Norman is the VP of Geospatial at TileDB. Prior to joining TileDB, Norman focused on spatial indexing and image processing, and held engineering positions at Cloudant, IBM and Mapbox. He has a master's degree in Mathematics from the University of Durham, England.
We should show our SONAR data the same love and attention as the rest of our point clouds. SONAR suffers from the same challenges of scale, datasets split across thousands of files, and inability to quickly manipulate data. And yet, SONAR is one of the most interesting point cloud data types that should be analyzed at cloud scale, from finding shipwrecks to knowing whether a vessel is going to block the Suez Canal. This is where TileDB Embedded can help as an open-source library and cloud-native data engine for working with large multi-dimensional arrays.

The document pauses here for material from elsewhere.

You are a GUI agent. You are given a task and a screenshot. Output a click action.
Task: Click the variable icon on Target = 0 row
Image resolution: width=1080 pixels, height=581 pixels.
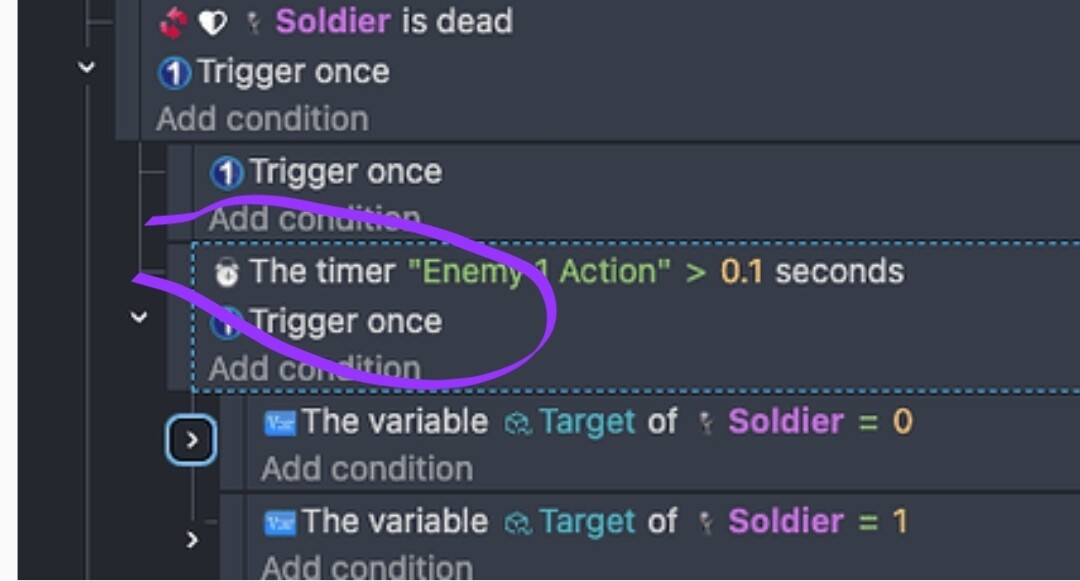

TileDB Embedded can help accelerate SONAR analysis workflows in several ways. First, I will cover how analysis-ready TileDB arrays of many TBs can be sliced directly from cloud object storage in seconds, returning dataframes that are easily accessible from Pandas in Jupyter notebooks. Next, I will present TileDB integrations with familiar SONAR and point cloud tools like MB-System and PDAL, and how TileDB can help apply this information with modern data science techniques.
Finally, I will show real use-cases of TileDB with SONAR point clouds. With TileDB, you can avoid downloading full datasets and working across several domain-specific libraries. TileDB allows you to efficiently extract specific features and points of interest. The talk will conclude by addressing these challenges with a demo of subsea point cloud analysis.